Even with the cool conditions, fishing in the local estuaries has been nothing short of exceptional.

Pambula Lake, south of Merimbula, has continued to fire with most estuary species eating soft plastics. This place amazes me during winter; the water is crystal clear but the fish keep chewing.

Using light braid, fine-gauge hooks on jigheads and longer and finer leaders certainly helps, but the fish are there in numbers and, best of all, they want to play. Sessions of 40-50 fish have been the norm with bream, salmon, trevally, tailor, blackfish and good-sized flatties making up the bag.

The Squidgy Flick Baits and 3” Berkley Bass Minnows have been the flavours of the month. The fish are quite widespread but once you find good concentrations, expect some memorable angling.

Merimbula Lake has slowed somewhat but trevally and bream are in the channels from the bridge downstream. Good populations of tailor are in the Top Lake with the odd decent reddie falling to fresh squid. The flatties are very quiet but if you concentrate on the shallower sections you should be able to get a feed. Smaller plastics and ganged pilchards dragged along the bottom should produce.

The Bega River, to the north, has been okay for bream and estuary perch. Thompsons has produced good results, especially for anglers using hard-bodied lures. Cast these upstream and close to the rock walls, trying to keep the lure in 2-3m and less. This has worked well for bream. With the estuary perch hanging in 7m, use plastics and fish them very slowly.

SALMON PLAGUES

The stones have produced all the usual winter species with salmon in plague proportions at times. These surface speedsters are dynamite on light tackle and have to be the best all year-round sport fish in my books. They are readily available, they eat lures, bait and flies and, best of all, they fight like caged lions. All headlands are fishing well, with Tura Head and the main wharf in Merimbula Bay best.

For those after a feed, blackfish and drummer have continued to do the right thing. Short Point has been good with cabbage, cunjevoi and bread the best baits.

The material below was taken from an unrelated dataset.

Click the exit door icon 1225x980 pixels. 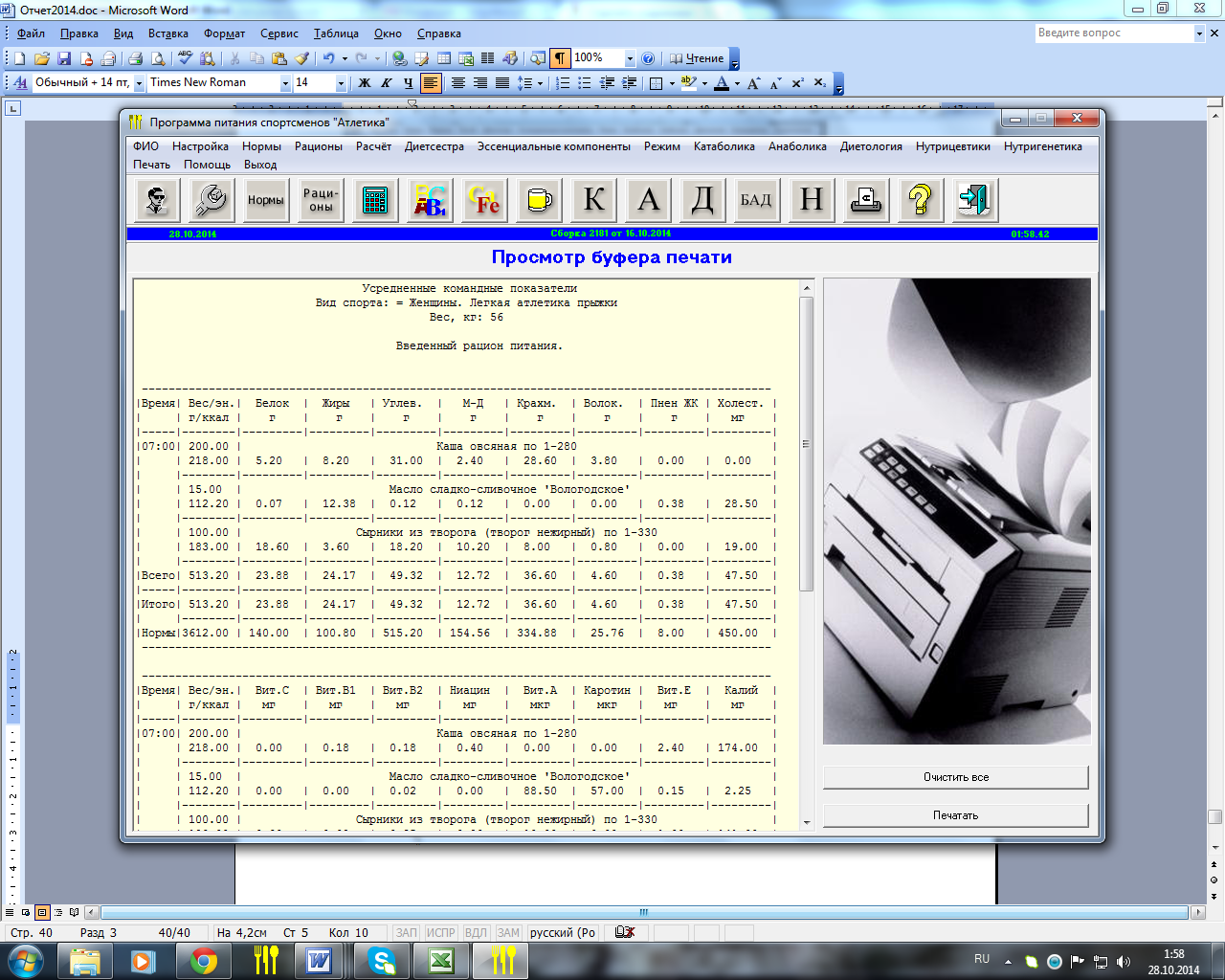tap(974, 200)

Outside fishing has been okay, with snapper most popular. Good bags are still coming in but the reds are wising up a little so use fresh bait where possible. Fish are averaging 2kg with the odd bigger fish to 5kg, especially around Lennards Island. Use lightly weighted baits early in the morning with berley for best results. Expect leatherjackets, trevally, morwong and red rockies when targeting the reds also.

The beaches have been fishing well for months now with salmon dominating. I had a session the other day at Tura, landing a dozen or so nice sambos to 2kg. Flicking small, chromed 30g Lasers in the suds on light braid was the key. Using bigger baits on heavier outfits would produce bigger fish I suspect, as some of the fish I lost on the light gear I didn’t have a chance with.

Bream and tailor have made the suds home with live beachworms, pipis and striped tuna cubes working well for the bream. Using berley and lighter outfits will increase your catch rates for bream.